For round letters, at the middle of each side, there's generally a stretch-aligned part. The higher the \(k\), the more this starts to resemble 9-slice scaling, stretching out that middle bit only and keeping the corners intact.
For letters without any fully tangent-aligned segments, you end up with every slice being equally misaligned, all getting basically the same flex value. When this happens, the space is distributed evenly throughout the slices, and you get a result that looks the same as uniform stretching.
Because this works on outline fonts, you can drop in basically any font and it'll do something reasonable! Here are a few Google Fonts to try out.

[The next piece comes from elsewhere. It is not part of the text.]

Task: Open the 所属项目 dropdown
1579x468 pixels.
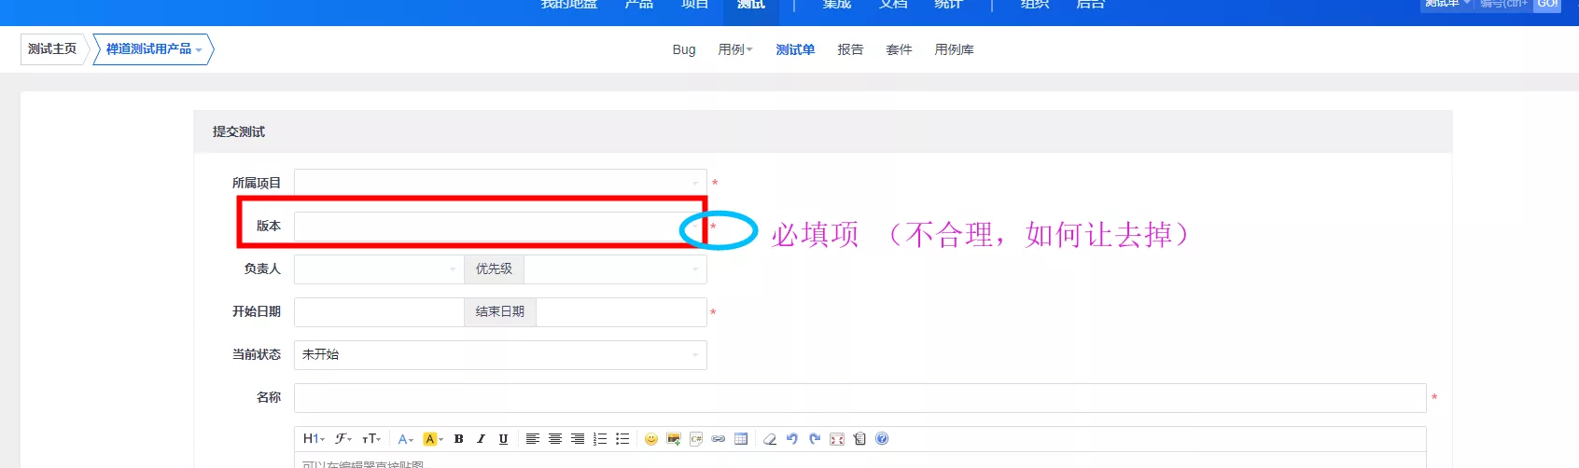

Here's a more full version where you can play around with the text, fonts, weights, and more!
Future work
There are a few implementation-specific things that could be smoothed out a little still.
- My implementation is sample-based, and sometimes my slices don't quite align with the cusps on the font, leading to slight visual jank around those points. One could crank up the sample count a lot, but there's probably something smarter you could do.
- Similarly, the very first/last slice in a direction often has a flex value of 0 because the outline is perpendicular to the stretch direction. But then the next slice may be aligned. Because of this, when stretched, there's a slight bend at the very edge. Better sampling could probably remove that.
- I was a little lazy with my intersection calculation. Some fonts cross over themselves multiple times when drawing a shape. Those internal overlapping bits are not visible in a filled glyph, but their tangents do mess up this algorithm (try using a W in Playfair Display.)
- Despite being known as a Shader Guy™, I've implemented this all in JavaScript. One could probably calculate the slices in parallel in a shader if you've got the patience to pack curve or sample info into a texture to be read in the shader!
Algorithmically, some other things that would be cool to try on top of this:
- The stretch, currently, is entirely bounding box based. In theory this could also work if you stretch to a non-rectangular size if you do it one row or column at a time!
- Could you generalize this further to not be slice-based? Instead of taking the minimum across a slice, could you nonuniformly warp the shape so that you can give every \(dx dy\) fragment its own flex value?
If anyone wants to try something out, feel free to branch off of my code. It's open source on OpenProcessing if you'd like to fork the sketch and mess around!